There's the Indian Railways that seems to rate an editorial in the newspaper every couple of days about its failure to improve safety, its failure to invest, its failure to turn a profit. Committee after committee reports and nothing is done. I wonder why the railways only seem to carry passengers. Perhaps the railway bureaucrats aren't interested in freight.
As we drive into the big cities, there seem to be endless important buildings announcing themselves as the Institute for Agricultural Basket Weaving, or some such, and you wonder: can India really afford to be flushing money down the toilet on useless bureaucracy just like in the US? The trouble is that developing countries seem to think that they have to mirror the west to count as serious nations.
Just how serious can serious be? There are wind farms in every state we have visited. I'm sure they are just as useless as the wind farms in the US. But I am sure that their crony wind-farm capitalists have benefited many an Indian politician.
Today, February 28, is a one-day general strike by Indian unions protesting rising prices and violations of the labor laws.
Yesterday there was a piece in the paper about Prime Minister Singh accusing anti-nuclear protesters in Tamil Nadu of getting support from foreign NGOs in the US and Sweden. The protest leaders react with outrage. Oh come on, fellahs. If you don't take money and advice from the anti-nuclear chaps in the west you would be fools. Meanwhile Tamil Nadu has daily electrical blackouts while two newly-constructed nuclear units sit idle.
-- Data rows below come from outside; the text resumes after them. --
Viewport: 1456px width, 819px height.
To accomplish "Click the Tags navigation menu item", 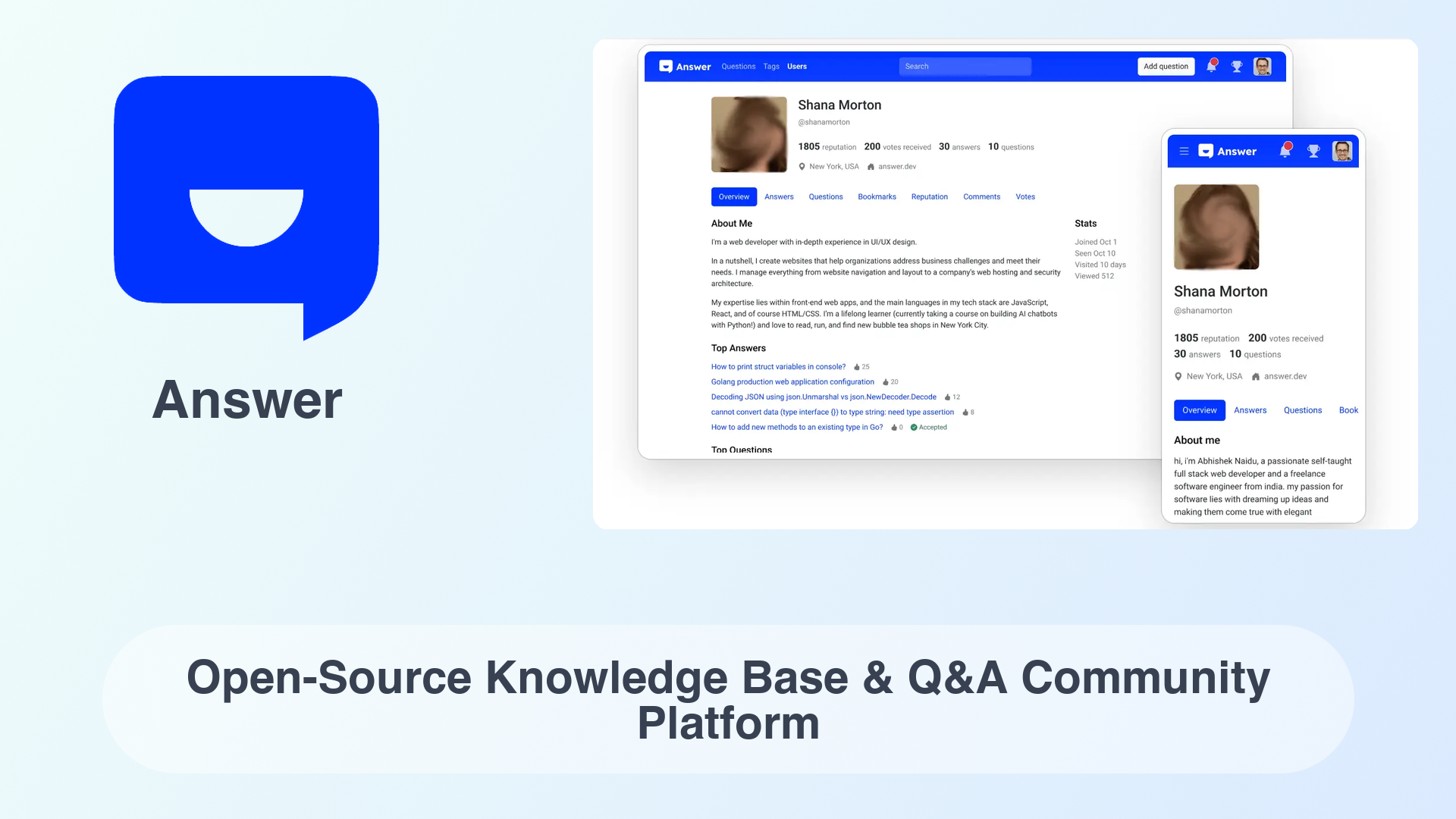I will (x=771, y=66).
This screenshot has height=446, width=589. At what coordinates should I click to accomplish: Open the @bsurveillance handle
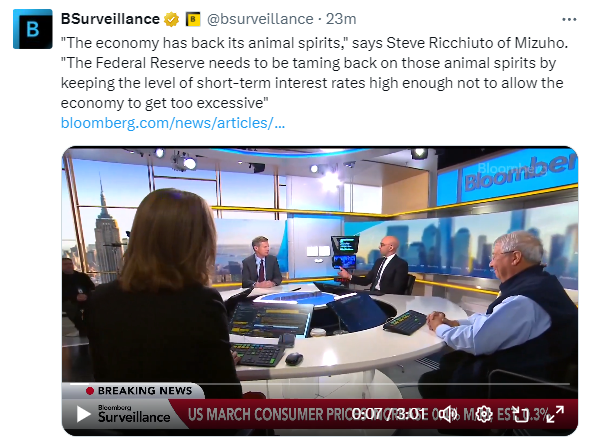pyautogui.click(x=260, y=19)
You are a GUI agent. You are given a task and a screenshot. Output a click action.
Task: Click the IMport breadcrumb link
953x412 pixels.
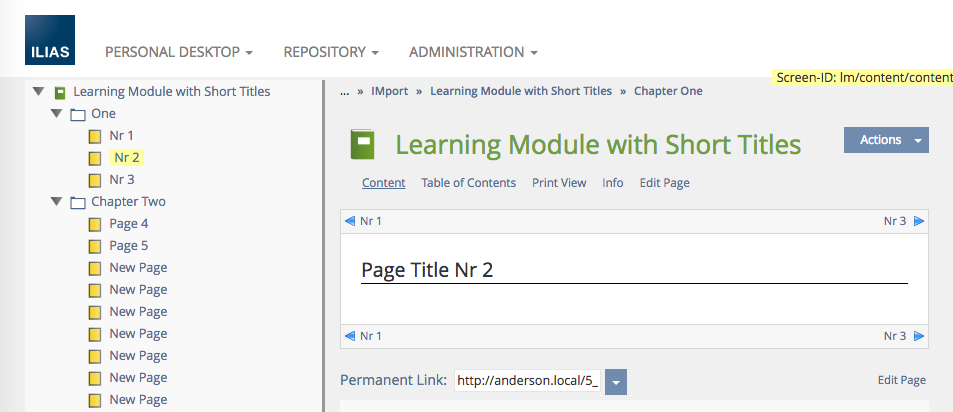click(389, 91)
The protest leaders say they are determined to fight for the grievances of the fisher folk near the nuclear plant.
I'm trying to think about what these radical suits want. Right now in the US they are "auctioning" off the house of Wells Fargo Bank CEO. And Debbie Wasserman-Schultz is on the TV every day whacking evil Republicans. Meanwhile the left is protesting "workfare" in the UK as "slavery" and intimidating the corporations that signed up to hire welfare recipients into quitting the program.
What is it about these people? I suppose it's all about the intimidation. If they can intimidate someone, they will. Muslims excluded, of course, because Muslims don't believe in letting western radical suits, or anyone else, into intimidating them.
Intimidation. Government is force, and politics is the threat of force. So anyone in politics is someone that likes to intimidate.